Higher order nomenclature: CYP clans
CYP clans constitute a higher order of nomenclature, regrouping CYP families. Until recently insect CYPomes were thought to be comprised of sequences from just four clans, the CYP2, CYP3, CYP4 and mitochondrial clans (Feyereisen 2006, 2012). Recent work established the presence of P450s from additional clans, the CYP16 and CYP20 clans, and pointed to the intriguing presence of possible CYP19 clan sequences, as well as a CYP53 clan sequence in the fungus gnat Bradysia (acquired from fungi by horizontal gene transfer).
More about CYP clans
Pseudogenes and gene fragments
Pseudogenes are noted by the suffix P. This suffix is added to the closest paralog that is an active gene, e.g. CYP9E2 and CYP9E2P1 in Blattella germanica (Wen et al., 2001). However this is not always done, as the closest paralog is sometimes not easily recognized.

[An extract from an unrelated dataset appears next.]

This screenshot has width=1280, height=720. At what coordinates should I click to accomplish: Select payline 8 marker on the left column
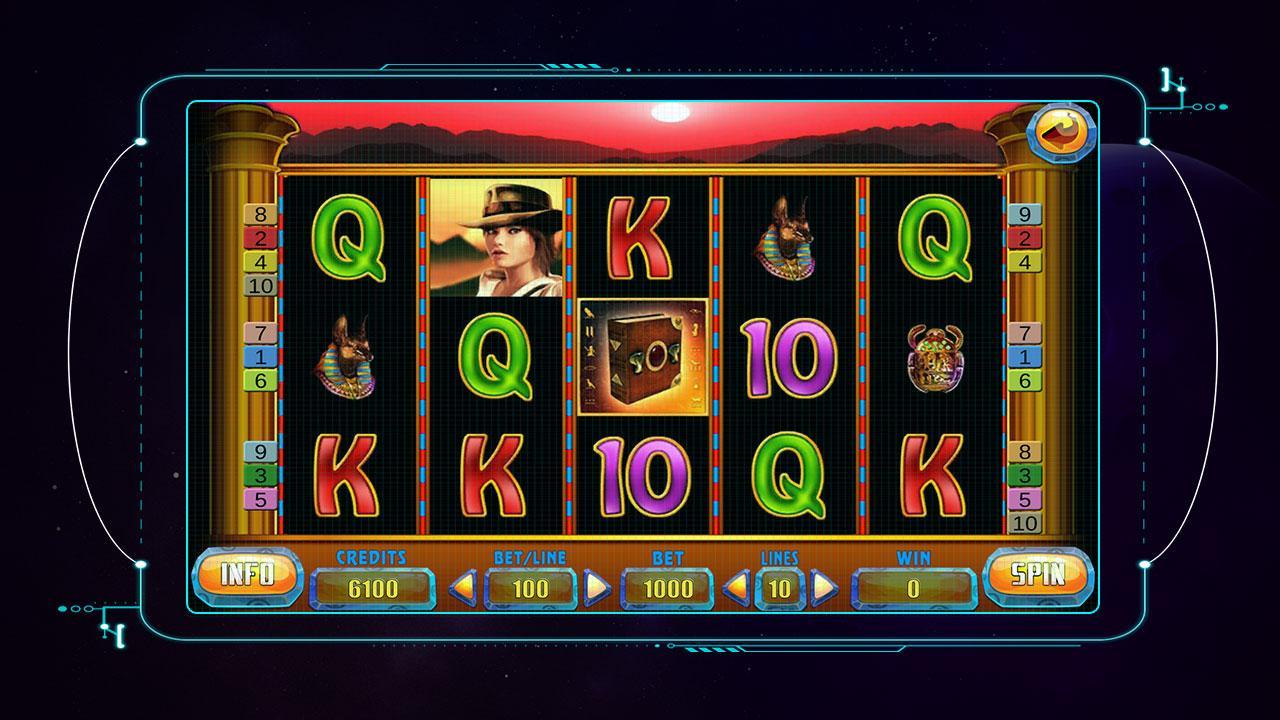click(261, 214)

In that case, the pseudogene has its own gene root number.
Pseudogenes can differ by a single nucleotide (substitution or indel) leading to a premature stop or a frameshift (“young” pseudogenes). They can also be so degraded as to be hardly recognized as P450 genes (“old” pseudogenes).
Sequencing of different populations or strains of the same species can reveal that a pseudogene in one population is an active gene in another, and vice-versa (e.g. CNV study in Tetranychus urticae in prep.).

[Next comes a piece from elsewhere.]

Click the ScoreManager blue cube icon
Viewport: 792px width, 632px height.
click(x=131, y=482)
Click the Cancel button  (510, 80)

A nomenclature for loose exons (solo exons, detritus exons), or internal duplicated or partial exons has been proposed (Nelson et al., 2004) but these rules are too cumbersome and are not in common use.
Alleles
Alleles of a gene are named as subscripts v1, v2 (e.g. CYP6B1v2, Cohen et al., 1992). In a practical shortcut, CYP6CM1vQ and vB designate the alleles of this gene found in the Q and B biotypes, (now MED and MEAM) respectively, of Bemisia tabaci (Karunker et al., 2008). In this case, the alleles differ in their capacity to metabolize neonicotinoids.
v1, v2 subscripts are not very common, and while they are found in the literature, they should be treated with caution. They may be associated with genes cloned before genome projects, so they may represent different genes that are very close in sequence, rather than (as intended) alleles of a single gene. Copy number variation (CNV) also results in (often duplicated) genes that are close in sequence.
Allelic variants of human P450s can be responsible for interindividual variation in drug metabolism and there is a dedicated website to document them and support research in pharmacogenetics.
P450 common names
In following the tradition that predates the CYP nomenclature, P450 enzymes can be named with a small suffix, such as P450cam, the camphor hydroxylase of Pseudomonas putida later named CYP101; P450BM3 the fatty acid hydroxylase of Bacillus megaterium (CYP102); or P450scc, the cholesterol side-chain cleavage enzyme of vertebrates (CYP11A1). In insects, few P450 enzymes have been named in this way. P450hyd Reed et al., 1994 is the P450 forming hydrocarbons, later identified as CYP4G2 in the house fly (Qiu et al., 2012). P450Lpr is the predominant P450 in the pyrethroid-resistant strain Learn-Pyr of the house fly, later identified as CYP6D1 (Tomita and Scott, 1995). In the Drosophila gene nomenclature only the initial letter is capitalized, hence CYP6A1 in the house fly and Cyp6a2 in Drosophila melanogaster.
Several of the so-called “Halloween genes”, originally from the Drosophila literature, are particular cases where the use of common (actually rather uncommon) names obscures the identity of the genes as P450s in the molting hormone biosynthetic pathway.